4 Secrets to Improving the Dreaded Performance Review

The start of a new year usually brings lots of optimism about the success of the coming year. In business, it can also bring the often dreaded performance review process. It’s time for managers to have awkward conversations about topics they have likely avoided all year.

Here are 4 secrets to get you through those performance reviews with

  1. Your employee should start – In advance of the Review meeting, ask your employees to write their thoughts on their performance last year. The NY Times published a list of benefits to the employee self-review. This will give you a good idea on whether your performance appraisal aligns with your employee’s. You can prepare your comments by drawing on what the employee shared. If your employee has good self-awareness on strengths and weaknesses, it makes the whole conversation go a lot better.
  2. Highlight strengths – Start by sharing the strengths your employee has. Everyone likes to hear what they are doing well. Provide examples so the employee knows that you have appreciated his or her positive contributions to your organization. CareerBright has great examples on recognizing employees.
  3. Have a plan to improve weakness – Keep these comments objective about action or behavior. Avoid comments about personality traits, since those are often a matter of opinion and derail conversations. Offer a clear plan on how the employee can improve their performance. This might include a review of a process or timeline. Maybe your employee needs a refresher on training.

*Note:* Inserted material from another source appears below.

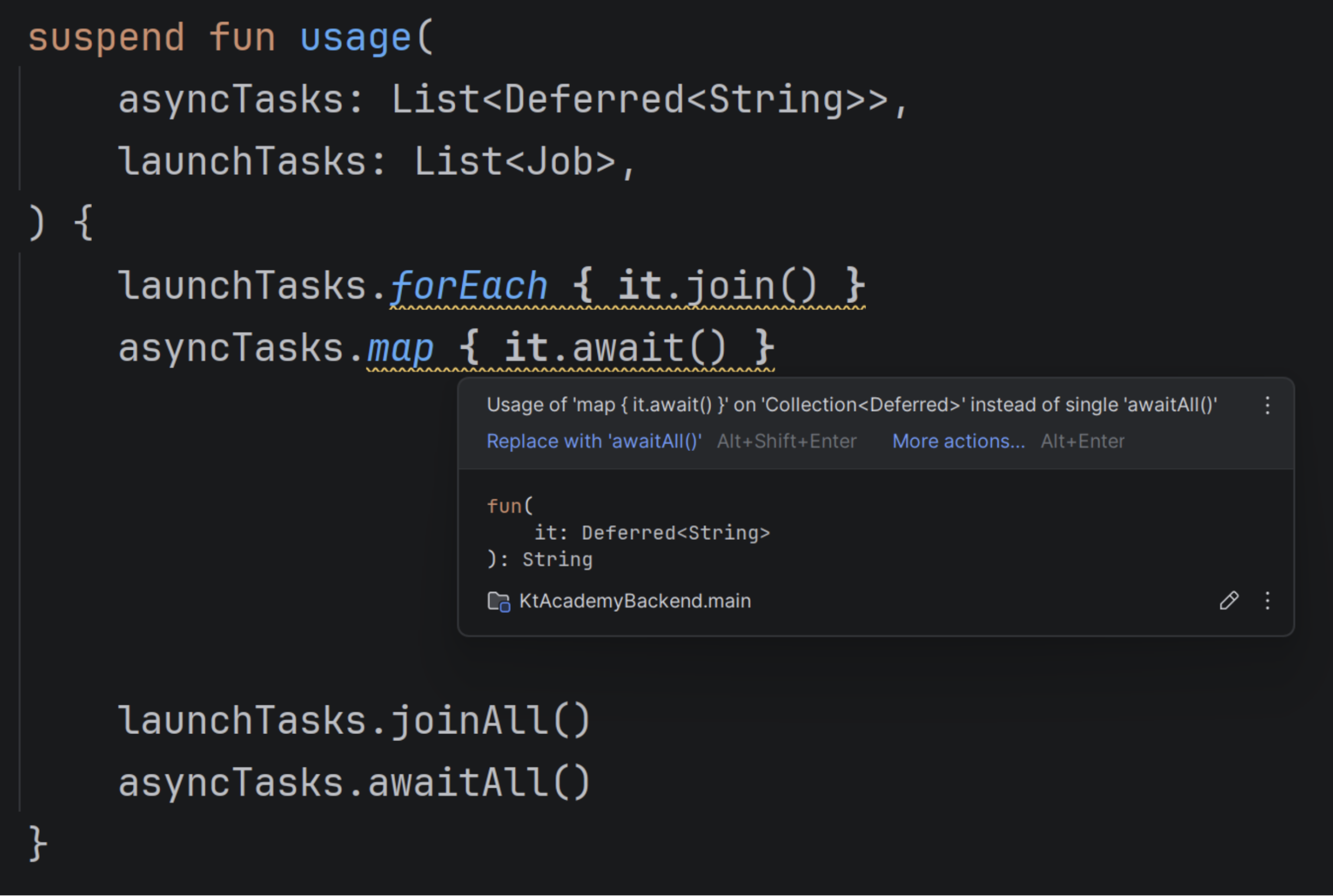
Task: Click the KtAcademyBackend.main module label
Action: pos(634,601)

Many vendors offer online training (LexisNexis University) and you should direct your employee there with a timeline on when to complete classes.
  4. Set regular meetings – a key reason why Review meetings are dreaded is because employees and managers don’t have regular meetings. Having a 30 minute meeting with your employees every week or two opens clear lines of communication. You can quickly identify areas that need improvement and address them.

Ideally, the Review meeting should have no surprises. If you talk with your employees, one-on-one, throughout the year, they know where they stand with their performance. And, they will look forward to the next performance review meeting!